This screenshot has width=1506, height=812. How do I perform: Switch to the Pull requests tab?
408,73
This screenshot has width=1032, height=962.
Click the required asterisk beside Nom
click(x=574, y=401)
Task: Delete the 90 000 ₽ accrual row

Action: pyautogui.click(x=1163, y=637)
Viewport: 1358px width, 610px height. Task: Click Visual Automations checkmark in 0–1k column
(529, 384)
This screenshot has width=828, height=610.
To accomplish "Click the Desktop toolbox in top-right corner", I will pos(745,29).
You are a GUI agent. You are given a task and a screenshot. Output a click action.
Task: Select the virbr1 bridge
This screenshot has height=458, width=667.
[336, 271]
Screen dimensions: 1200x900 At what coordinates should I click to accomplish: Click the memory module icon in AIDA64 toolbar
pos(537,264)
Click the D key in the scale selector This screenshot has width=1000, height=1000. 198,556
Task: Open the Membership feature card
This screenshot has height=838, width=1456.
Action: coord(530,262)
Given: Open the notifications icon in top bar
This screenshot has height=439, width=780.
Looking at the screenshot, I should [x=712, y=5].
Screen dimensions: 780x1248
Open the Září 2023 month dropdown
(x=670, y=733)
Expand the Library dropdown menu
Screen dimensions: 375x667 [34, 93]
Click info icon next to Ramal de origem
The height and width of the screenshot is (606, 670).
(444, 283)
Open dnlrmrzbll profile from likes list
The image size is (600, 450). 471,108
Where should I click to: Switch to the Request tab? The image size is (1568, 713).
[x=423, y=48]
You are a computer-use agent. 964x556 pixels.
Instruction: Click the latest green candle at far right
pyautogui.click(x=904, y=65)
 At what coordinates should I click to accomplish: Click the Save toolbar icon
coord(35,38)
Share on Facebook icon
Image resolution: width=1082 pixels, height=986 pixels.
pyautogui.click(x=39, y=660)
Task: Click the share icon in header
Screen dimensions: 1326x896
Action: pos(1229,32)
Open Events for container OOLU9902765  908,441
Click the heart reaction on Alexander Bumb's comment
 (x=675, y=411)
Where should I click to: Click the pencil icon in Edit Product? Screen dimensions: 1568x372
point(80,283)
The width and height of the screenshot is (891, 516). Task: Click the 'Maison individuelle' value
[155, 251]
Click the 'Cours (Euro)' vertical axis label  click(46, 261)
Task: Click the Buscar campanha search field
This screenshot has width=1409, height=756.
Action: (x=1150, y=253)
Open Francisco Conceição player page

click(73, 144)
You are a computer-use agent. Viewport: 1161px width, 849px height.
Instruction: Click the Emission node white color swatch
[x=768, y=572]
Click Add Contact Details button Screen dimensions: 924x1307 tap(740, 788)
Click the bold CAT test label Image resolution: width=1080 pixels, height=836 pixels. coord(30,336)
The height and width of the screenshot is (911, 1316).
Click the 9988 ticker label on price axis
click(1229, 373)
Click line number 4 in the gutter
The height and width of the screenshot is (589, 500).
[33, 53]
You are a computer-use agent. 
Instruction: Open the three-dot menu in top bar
::::
*Assignment:* Using the listing above, return all lines where the word "agent" occurs.

*Solution for this exercise:*
You are a GUI agent. You are given a task and a screenshot. Output a click action.
You are a computer-use agent. 964x556 pixels.
You are a computer-use agent. Viewport: 1161px width, 849px height.
You are a computer-use agent. 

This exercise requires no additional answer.